- **WHAT IS EXPECTED**
Reproduce word for word the lines starting with the line that contains "This screenshot has width=337, height=285." and going on through the line that contains "(x=93, y=74)". Leave the pictures out of your answer.

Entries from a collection
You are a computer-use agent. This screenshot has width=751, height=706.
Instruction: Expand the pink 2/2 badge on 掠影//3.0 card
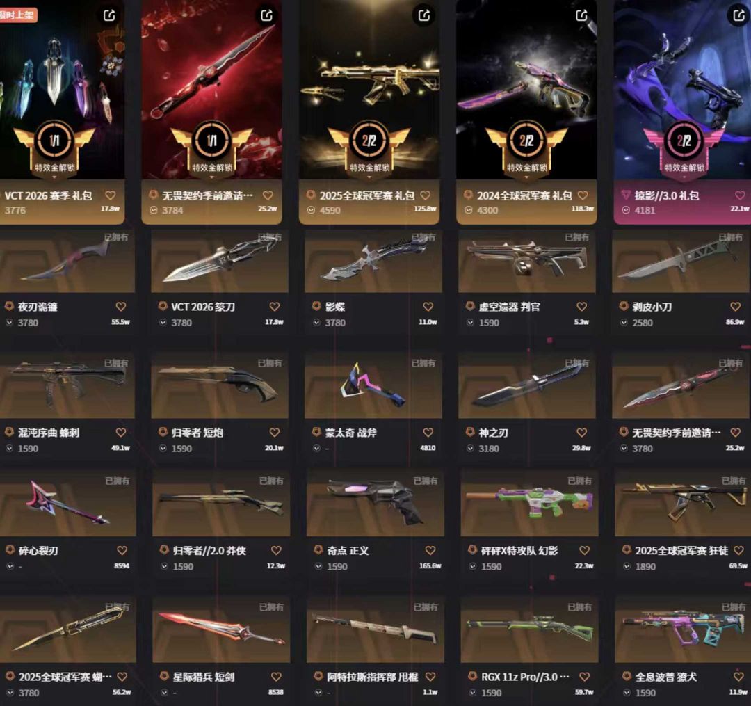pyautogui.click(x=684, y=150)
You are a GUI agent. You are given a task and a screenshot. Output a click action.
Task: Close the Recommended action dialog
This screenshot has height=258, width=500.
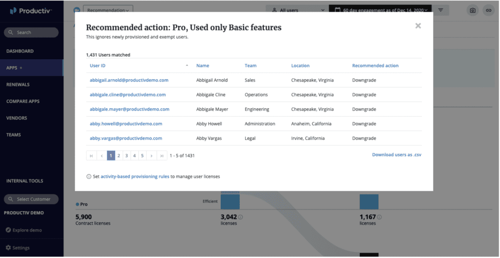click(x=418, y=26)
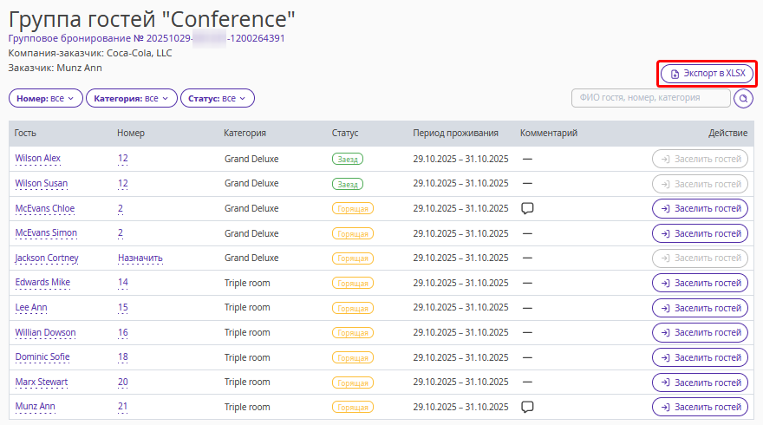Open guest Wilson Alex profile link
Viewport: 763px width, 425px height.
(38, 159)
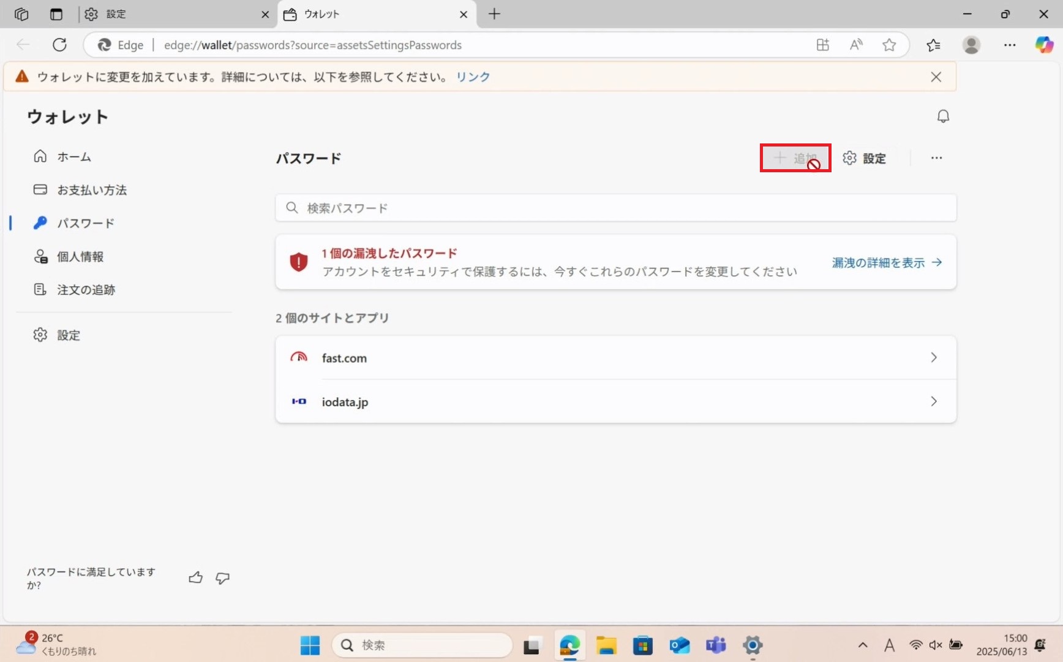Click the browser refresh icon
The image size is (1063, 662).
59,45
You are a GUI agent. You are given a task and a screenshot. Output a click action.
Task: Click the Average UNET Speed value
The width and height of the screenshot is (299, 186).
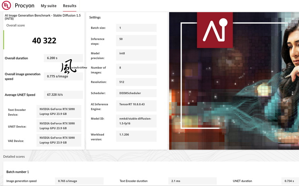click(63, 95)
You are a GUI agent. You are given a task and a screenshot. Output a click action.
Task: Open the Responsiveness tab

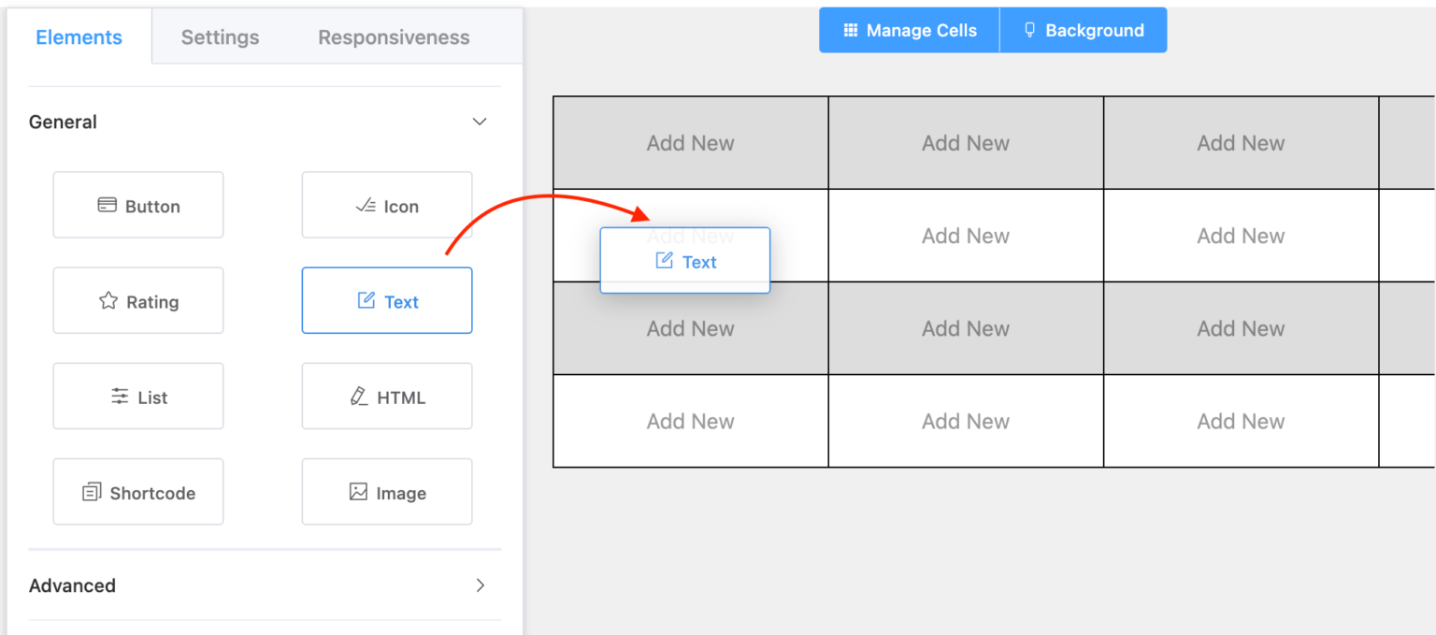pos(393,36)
---
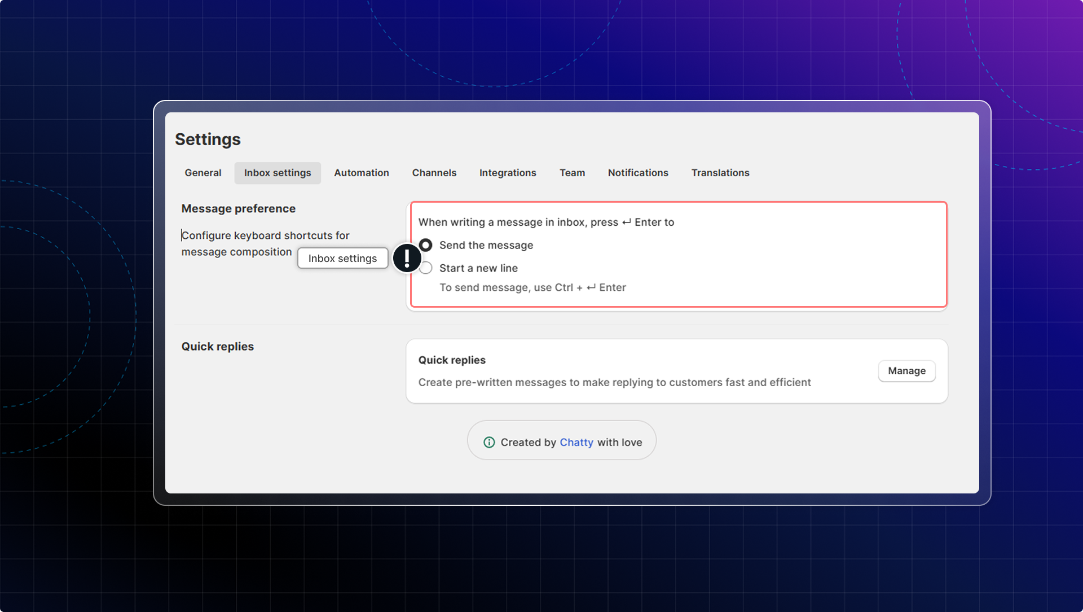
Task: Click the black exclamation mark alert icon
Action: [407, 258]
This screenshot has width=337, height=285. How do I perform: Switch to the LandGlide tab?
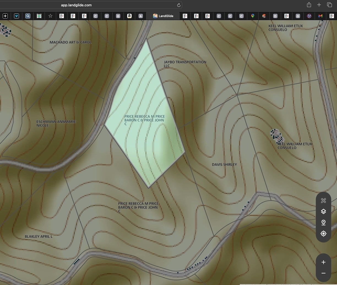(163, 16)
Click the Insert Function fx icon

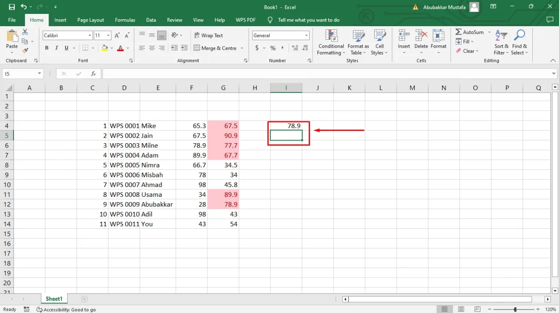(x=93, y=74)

- **SOLUTION TO THIS PROBLEM**
This screenshot has width=337, height=285. How do I perform: Switch to the LandGlide tab?
(163, 16)
Click the Insert Function fx icon

(x=93, y=74)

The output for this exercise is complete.